Db.sig corrupted by routers

Continuing the discussion from Error: failed to synchronize all databases (invalid or corrupted database (PGP signature)):

Found the issue by using the above post. I connected to an “open” wifi on a bus and all of my db.sig files on /var/lib/pacman/sync/ got corrupted by the bus’ router returning its redirection (html) output.

Could there be a way to prevent this? I am inexperienced user in this case and cannot contribute anything to solving the issue long-term, but some data validation could go a long way :slight_smile:

I would never ever update my system while on an unreliable network. I apologize in advance if my answer does not meet your expectations but this is a rule of thumb when it comes to updating your system.

There is no signature for any of the databases.

To understand how pacman works - will help you understand why this happened.

pacman does not do any network connectivitiy - it is outsourced (in a manner of speaking) to other tools - I think curl is the default - which will fetch whatever is at the end of the url provided e.g. core.db and on success 200 OK the result is saved at the storage locaton.
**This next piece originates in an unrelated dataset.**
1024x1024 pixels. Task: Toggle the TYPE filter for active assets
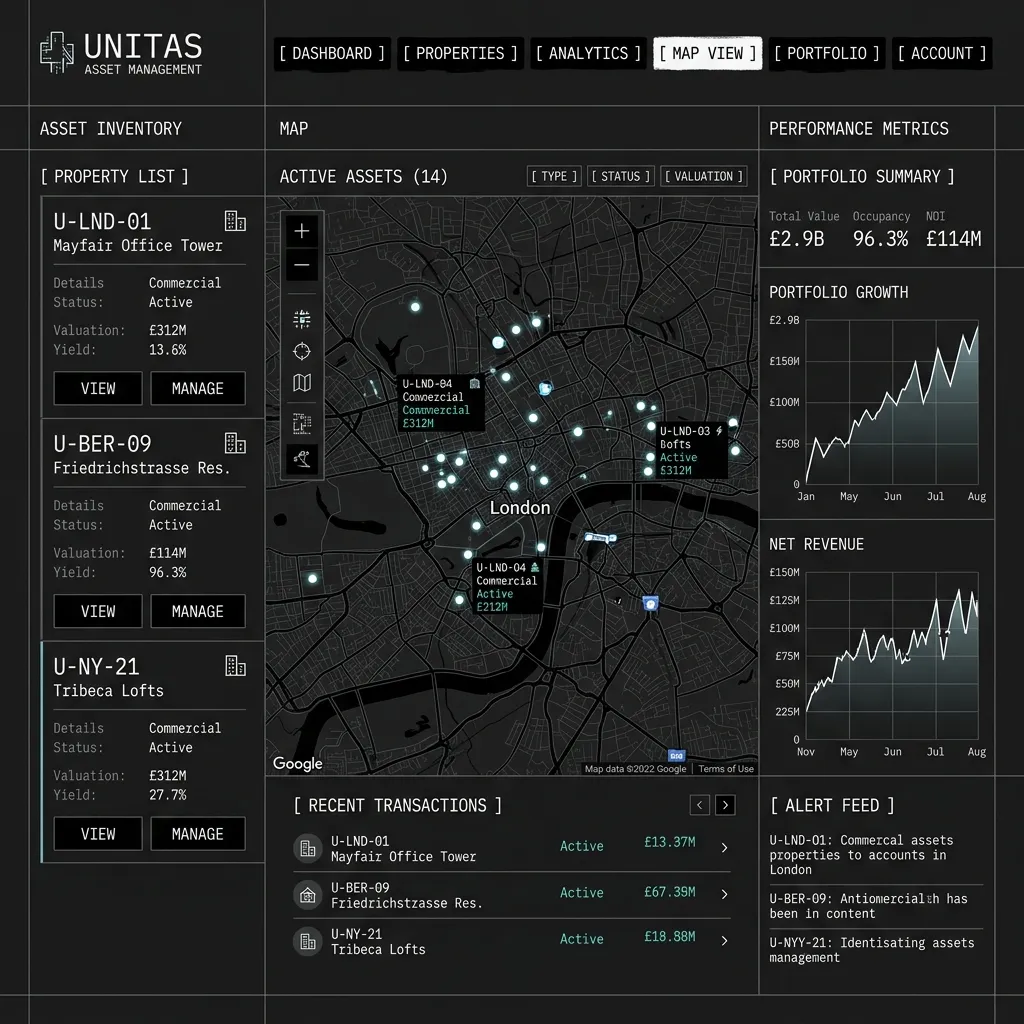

When the network is restricted - it will return something to the user - usually a html document explaining what to do next - or explaining why it is restricted.

This result is saved as the content of the requested file on success - only then pacman is parsing the result - but as it is not a database pacman throws the above message.

This is not a pacman issue but a consequence of the network connection.

You can remove the files - no problem - they will be fetched on the next sync command.

sudo rm -f /var/lib/pacman/sync/*
2 Likes

I understand this, but I would expect that at least some validation would be done before writing something to file?

In theory this could be a security issue as well. I do think pacman should know at that point, what data is expected and if the data doesn’t satisfy the criteria it should be rejected and not written to file?

This has nothing to do with pacman or pamac or libalpm - It is curl which is fetching the file and curl is writing what it fetches - what kind of validation can you expect - other than pacman validating the file it has recived on disk?

Which is the validation message you get - invalid db.

If you don’t see this as an issue and you’re DevSecOps- I am worried.

Why?

If you download a file using curl - you only validate the content after download - right?

If you download the ISO using curl - you only validate the checksum or the signature after download - right?.

pacman validate the file after download - the content is not a db throw a message - where is the problem in that?

Just like you can’t validate the download while it is progressing - pacman cannot validate the db until it has been downloaded - there is no issue until pacman validates the content and find it is not a database.

I am closing the topic as it is not really a package manager issue and it is moving off-topic to a discussion on how and when to validate a downloaded file.

Forum rules - Bigotry & Personal Attacks

Also closed because you are turning the dialog into a personal matter by questioning my merits - which has no place within the current context.